## start Data for this task
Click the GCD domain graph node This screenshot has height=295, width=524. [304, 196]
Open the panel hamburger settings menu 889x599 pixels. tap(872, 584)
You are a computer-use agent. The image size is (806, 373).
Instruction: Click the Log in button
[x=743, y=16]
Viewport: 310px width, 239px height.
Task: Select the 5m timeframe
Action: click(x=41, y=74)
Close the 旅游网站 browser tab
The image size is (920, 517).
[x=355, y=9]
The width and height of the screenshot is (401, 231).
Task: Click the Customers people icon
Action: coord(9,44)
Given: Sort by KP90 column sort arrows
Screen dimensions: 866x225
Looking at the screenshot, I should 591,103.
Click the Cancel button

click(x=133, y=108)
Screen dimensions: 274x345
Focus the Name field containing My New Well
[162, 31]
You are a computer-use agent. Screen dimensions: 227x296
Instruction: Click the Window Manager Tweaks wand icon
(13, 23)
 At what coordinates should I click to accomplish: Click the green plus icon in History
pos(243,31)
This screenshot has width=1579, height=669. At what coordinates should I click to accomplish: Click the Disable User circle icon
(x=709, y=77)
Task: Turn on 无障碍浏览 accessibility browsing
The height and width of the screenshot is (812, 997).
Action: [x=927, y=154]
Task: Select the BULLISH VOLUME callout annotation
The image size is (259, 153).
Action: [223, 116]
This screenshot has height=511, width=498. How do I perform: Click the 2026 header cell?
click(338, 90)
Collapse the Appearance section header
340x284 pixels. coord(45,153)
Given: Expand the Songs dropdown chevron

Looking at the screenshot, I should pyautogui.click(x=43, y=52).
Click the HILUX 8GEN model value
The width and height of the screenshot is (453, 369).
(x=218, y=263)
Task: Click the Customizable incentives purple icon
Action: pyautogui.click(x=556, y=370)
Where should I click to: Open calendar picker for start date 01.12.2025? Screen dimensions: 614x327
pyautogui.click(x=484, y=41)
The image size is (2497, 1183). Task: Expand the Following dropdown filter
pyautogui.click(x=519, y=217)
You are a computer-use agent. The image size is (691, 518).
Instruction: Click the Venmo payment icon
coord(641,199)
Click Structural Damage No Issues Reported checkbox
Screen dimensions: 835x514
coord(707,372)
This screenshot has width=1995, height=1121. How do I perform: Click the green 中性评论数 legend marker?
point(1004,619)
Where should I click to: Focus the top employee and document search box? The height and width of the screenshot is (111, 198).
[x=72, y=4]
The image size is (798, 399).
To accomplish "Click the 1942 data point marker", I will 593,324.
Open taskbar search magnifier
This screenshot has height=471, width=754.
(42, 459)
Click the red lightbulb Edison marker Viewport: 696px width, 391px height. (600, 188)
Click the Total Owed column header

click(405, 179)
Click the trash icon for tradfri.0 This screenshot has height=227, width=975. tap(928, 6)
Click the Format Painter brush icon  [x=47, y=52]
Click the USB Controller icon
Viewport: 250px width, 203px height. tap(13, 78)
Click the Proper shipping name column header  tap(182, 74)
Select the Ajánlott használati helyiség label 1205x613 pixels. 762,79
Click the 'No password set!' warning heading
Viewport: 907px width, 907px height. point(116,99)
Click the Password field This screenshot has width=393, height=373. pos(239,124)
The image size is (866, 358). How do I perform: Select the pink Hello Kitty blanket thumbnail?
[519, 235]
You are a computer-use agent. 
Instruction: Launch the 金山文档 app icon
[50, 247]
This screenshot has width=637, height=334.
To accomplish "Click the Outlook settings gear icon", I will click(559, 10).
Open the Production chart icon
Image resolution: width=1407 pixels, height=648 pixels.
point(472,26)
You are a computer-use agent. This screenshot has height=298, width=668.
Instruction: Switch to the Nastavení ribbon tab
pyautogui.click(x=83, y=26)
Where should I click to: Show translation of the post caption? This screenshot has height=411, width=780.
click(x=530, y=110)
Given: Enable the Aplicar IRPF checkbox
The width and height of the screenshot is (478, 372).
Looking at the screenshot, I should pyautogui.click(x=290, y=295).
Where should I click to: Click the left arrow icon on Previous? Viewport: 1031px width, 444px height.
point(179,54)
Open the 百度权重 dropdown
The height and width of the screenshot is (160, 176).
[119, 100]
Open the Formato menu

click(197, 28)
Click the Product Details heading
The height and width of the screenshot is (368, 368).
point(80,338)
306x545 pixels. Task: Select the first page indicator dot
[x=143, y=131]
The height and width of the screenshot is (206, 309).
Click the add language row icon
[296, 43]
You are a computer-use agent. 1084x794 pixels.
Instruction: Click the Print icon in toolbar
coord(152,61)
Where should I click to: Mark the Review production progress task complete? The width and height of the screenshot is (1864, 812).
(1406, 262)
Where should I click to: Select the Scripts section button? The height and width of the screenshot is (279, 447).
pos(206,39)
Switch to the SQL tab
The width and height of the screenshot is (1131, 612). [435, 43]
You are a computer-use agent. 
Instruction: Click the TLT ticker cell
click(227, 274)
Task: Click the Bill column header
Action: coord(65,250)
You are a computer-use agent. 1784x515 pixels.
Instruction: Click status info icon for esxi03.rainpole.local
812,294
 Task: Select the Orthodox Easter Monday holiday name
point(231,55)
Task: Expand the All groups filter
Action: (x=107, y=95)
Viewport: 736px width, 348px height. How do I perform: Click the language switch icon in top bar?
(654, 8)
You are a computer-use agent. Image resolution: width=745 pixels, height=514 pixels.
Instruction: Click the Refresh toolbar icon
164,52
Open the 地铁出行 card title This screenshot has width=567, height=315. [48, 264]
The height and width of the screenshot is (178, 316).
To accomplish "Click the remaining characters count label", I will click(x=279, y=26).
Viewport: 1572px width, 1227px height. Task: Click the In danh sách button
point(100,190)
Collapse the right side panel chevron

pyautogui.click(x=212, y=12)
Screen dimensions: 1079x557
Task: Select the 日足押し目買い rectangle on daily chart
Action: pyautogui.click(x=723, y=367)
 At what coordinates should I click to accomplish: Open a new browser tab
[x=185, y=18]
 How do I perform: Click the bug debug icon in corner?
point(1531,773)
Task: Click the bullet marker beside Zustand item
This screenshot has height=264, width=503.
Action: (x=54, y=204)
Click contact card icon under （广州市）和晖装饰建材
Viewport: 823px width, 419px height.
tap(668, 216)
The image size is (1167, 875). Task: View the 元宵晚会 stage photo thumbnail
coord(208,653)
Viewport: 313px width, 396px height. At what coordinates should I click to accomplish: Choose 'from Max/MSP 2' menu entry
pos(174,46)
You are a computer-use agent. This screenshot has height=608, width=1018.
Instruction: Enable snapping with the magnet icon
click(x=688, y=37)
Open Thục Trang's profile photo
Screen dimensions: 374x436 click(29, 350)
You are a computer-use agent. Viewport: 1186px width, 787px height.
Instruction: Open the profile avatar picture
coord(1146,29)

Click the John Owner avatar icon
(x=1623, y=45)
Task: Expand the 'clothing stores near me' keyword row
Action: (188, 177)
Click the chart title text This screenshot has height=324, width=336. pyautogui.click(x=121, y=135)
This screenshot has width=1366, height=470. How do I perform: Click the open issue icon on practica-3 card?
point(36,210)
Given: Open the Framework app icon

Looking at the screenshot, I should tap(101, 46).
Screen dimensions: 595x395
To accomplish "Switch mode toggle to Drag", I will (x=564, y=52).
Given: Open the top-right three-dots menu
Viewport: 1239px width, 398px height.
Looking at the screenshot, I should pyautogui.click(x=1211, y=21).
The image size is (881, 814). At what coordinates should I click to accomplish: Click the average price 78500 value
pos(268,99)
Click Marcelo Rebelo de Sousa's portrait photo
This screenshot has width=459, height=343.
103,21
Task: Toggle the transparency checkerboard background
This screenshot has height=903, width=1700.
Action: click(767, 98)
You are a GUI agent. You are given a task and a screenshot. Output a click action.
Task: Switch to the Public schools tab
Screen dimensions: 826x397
## end Data for this task
:: Request ::
Change "Window Manager Tweaks" to "Window Manager Settings" and write out all the lines above again, leaving everything else as it is.

:: Result for this task ::
Click the GCD domain graph node This screenshot has height=295, width=524. [304, 196]
Open the panel hamburger settings menu 889x599 pixels. tap(872, 584)
You are a computer-use agent. The image size is (806, 373).
Instruction: Click the Log in button
[x=743, y=16]
Viewport: 310px width, 239px height.
Task: Select the 5m timeframe
Action: click(x=41, y=74)
Close the 旅游网站 browser tab
The image size is (920, 517).
[x=355, y=9]
The width and height of the screenshot is (401, 231).
Task: Click the Customers people icon
Action: coord(9,44)
Given: Sort by KP90 column sort arrows
Screen dimensions: 866x225
Looking at the screenshot, I should 591,103.
Click the Cancel button

click(x=133, y=108)
Screen dimensions: 274x345
Focus the Name field containing My New Well
[162, 31]
You are a computer-use agent. Screen dimensions: 227x296
Instruction: Click the Window Manager Settings wand icon
(13, 23)
 At what coordinates should I click to accomplish: Click the green plus icon in History
pos(243,31)
This screenshot has width=1579, height=669. At what coordinates should I click to accomplish: Click the Disable User circle icon
(x=709, y=77)
Task: Turn on 无障碍浏览 accessibility browsing
The height and width of the screenshot is (812, 997).
Action: [x=927, y=154]
Task: Select the BULLISH VOLUME callout annotation
The image size is (259, 153).
Action: [223, 116]
This screenshot has height=511, width=498. How do I perform: Click the 2026 header cell?
click(338, 90)
Collapse the Appearance section header
340x284 pixels. coord(45,153)
Given: Expand the Songs dropdown chevron

Looking at the screenshot, I should pyautogui.click(x=43, y=52).
Click the HILUX 8GEN model value
The width and height of the screenshot is (453, 369).
(x=218, y=263)
Task: Click the Customizable incentives purple icon
Action: pyautogui.click(x=556, y=370)
Where should I click to: Open calendar picker for start date 01.12.2025? Screen dimensions: 614x327
pyautogui.click(x=484, y=41)
The image size is (2497, 1183). Task: Expand the Following dropdown filter
pyautogui.click(x=519, y=217)
You are a computer-use agent. The image size is (691, 518).
Instruction: Click the Venmo payment icon
coord(641,199)
Click Structural Damage No Issues Reported checkbox
Screen dimensions: 835x514
coord(707,372)
This screenshot has width=1995, height=1121. How do I perform: Click the green 中性评论数 legend marker?
point(1004,619)
Where should I click to: Focus the top employee and document search box? The height and width of the screenshot is (111, 198).
[x=72, y=4]
The image size is (798, 399).
To accomplish "Click the 1942 data point marker", I will 593,324.
Open taskbar search magnifier
This screenshot has height=471, width=754.
(42, 459)
Click the red lightbulb Edison marker Viewport: 696px width, 391px height. (600, 188)
Click the Total Owed column header

click(405, 179)
Click the trash icon for tradfri.0 This screenshot has height=227, width=975. tap(928, 6)
Click the Format Painter brush icon  [x=47, y=52]
Click the USB Controller icon
Viewport: 250px width, 203px height. tap(13, 78)
Click the Proper shipping name column header  tap(182, 74)
Select the Ajánlott használati helyiség label 1205x613 pixels. 762,79
Click the 'No password set!' warning heading
Viewport: 907px width, 907px height. point(116,99)
Click the Password field This screenshot has width=393, height=373. pos(239,124)
The image size is (866, 358). How do I perform: Select the pink Hello Kitty blanket thumbnail?
[519, 235]
You are a computer-use agent. 
Instruction: Launch the 金山文档 app icon
[50, 247]
This screenshot has width=637, height=334.
To accomplish "Click the Outlook settings gear icon", I will click(559, 10).
Open the Production chart icon
Image resolution: width=1407 pixels, height=648 pixels.
point(472,26)
You are a computer-use agent. This screenshot has height=298, width=668.
Instruction: Switch to the Nastavení ribbon tab
pyautogui.click(x=83, y=26)
Where should I click to: Show translation of the post caption? This screenshot has height=411, width=780.
click(x=530, y=110)
Given: Enable the Aplicar IRPF checkbox
The width and height of the screenshot is (478, 372).
Looking at the screenshot, I should pyautogui.click(x=290, y=295).
Where should I click to: Click the left arrow icon on Previous? Viewport: 1031px width, 444px height.
point(179,54)
Open the 百度权重 dropdown
The height and width of the screenshot is (160, 176).
[119, 100]
Open the Formato menu

click(197, 28)
Click the Product Details heading
The height and width of the screenshot is (368, 368).
point(80,338)
306x545 pixels. Task: Select the first page indicator dot
[x=143, y=131]
The height and width of the screenshot is (206, 309).
Click the add language row icon
[296, 43]
You are a computer-use agent. 1084x794 pixels.
Instruction: Click the Print icon in toolbar
coord(152,61)
Where should I click to: Mark the Review production progress task complete? The width and height of the screenshot is (1864, 812).
(1406, 262)
Where should I click to: Select the Scripts section button? The height and width of the screenshot is (279, 447).
pos(206,39)
Switch to the SQL tab
The width and height of the screenshot is (1131, 612). [435, 43]
You are a computer-use agent. 
Instruction: Click the TLT ticker cell
click(227, 274)
Task: Click the Bill column header
Action: coord(65,250)
You are a computer-use agent. 1784x515 pixels.
Instruction: Click status info icon for esxi03.rainpole.local
812,294
 Task: Select the Orthodox Easter Monday holiday name
point(231,55)
Task: Expand the All groups filter
Action: (x=107, y=95)
Viewport: 736px width, 348px height. How do I perform: Click the language switch icon in top bar?
(654, 8)
You are a computer-use agent. Image resolution: width=745 pixels, height=514 pixels.
Instruction: Click the Refresh toolbar icon
164,52
Open the 地铁出行 card title This screenshot has width=567, height=315. [48, 264]
The height and width of the screenshot is (178, 316).
To accomplish "Click the remaining characters count label", I will click(x=279, y=26).
Viewport: 1572px width, 1227px height. Task: Click the In danh sách button
point(100,190)
Collapse the right side panel chevron

pyautogui.click(x=212, y=12)
Screen dimensions: 1079x557
Task: Select the 日足押し目買い rectangle on daily chart
Action: pyautogui.click(x=723, y=367)
 At what coordinates should I click to accomplish: Open a new browser tab
[x=185, y=18]
 How do I perform: Click the bug debug icon in corner?
point(1531,773)
Task: Click the bullet marker beside Zustand item
This screenshot has height=264, width=503.
Action: (x=54, y=204)
Click contact card icon under （广州市）和晖装饰建材
Viewport: 823px width, 419px height.
tap(668, 216)
The image size is (1167, 875). Task: View the 元宵晚会 stage photo thumbnail
coord(208,653)
Viewport: 313px width, 396px height. At what coordinates should I click to accomplish: Choose 'from Max/MSP 2' menu entry
pos(174,46)
You are a computer-use agent. This screenshot has height=608, width=1018.
Instruction: Enable snapping with the magnet icon
click(x=688, y=37)
Open Thục Trang's profile photo
Screen dimensions: 374x436 click(29, 350)
You are a computer-use agent. Viewport: 1186px width, 787px height.
Instruction: Open the profile avatar picture
coord(1146,29)

Click the John Owner avatar icon
(x=1623, y=45)
Task: Expand the 'clothing stores near me' keyword row
Action: (188, 177)
Click the chart title text This screenshot has height=324, width=336. pyautogui.click(x=121, y=135)
This screenshot has width=1366, height=470. How do I perform: Click the open issue icon on practica-3 card?
point(36,210)
Given: Open the Framework app icon

Looking at the screenshot, I should tap(101, 46).
Screen dimensions: 595x395
To accomplish "Switch mode toggle to Drag", I will (x=564, y=52).
Given: Open the top-right three-dots menu
Viewport: 1239px width, 398px height.
Looking at the screenshot, I should pyautogui.click(x=1211, y=21).
The image size is (881, 814). At what coordinates should I click to accomplish: Click the average price 78500 value
pos(268,99)
Click Marcelo Rebelo de Sousa's portrait photo
This screenshot has width=459, height=343.
103,21
Task: Toggle the transparency checkerboard background
This screenshot has height=903, width=1700.
Action: click(767, 98)
You are a GUI agent. You are given a task and a screenshot. Output a click action.
Task: Switch to the Public schools tab
Screen dimensions: 826x397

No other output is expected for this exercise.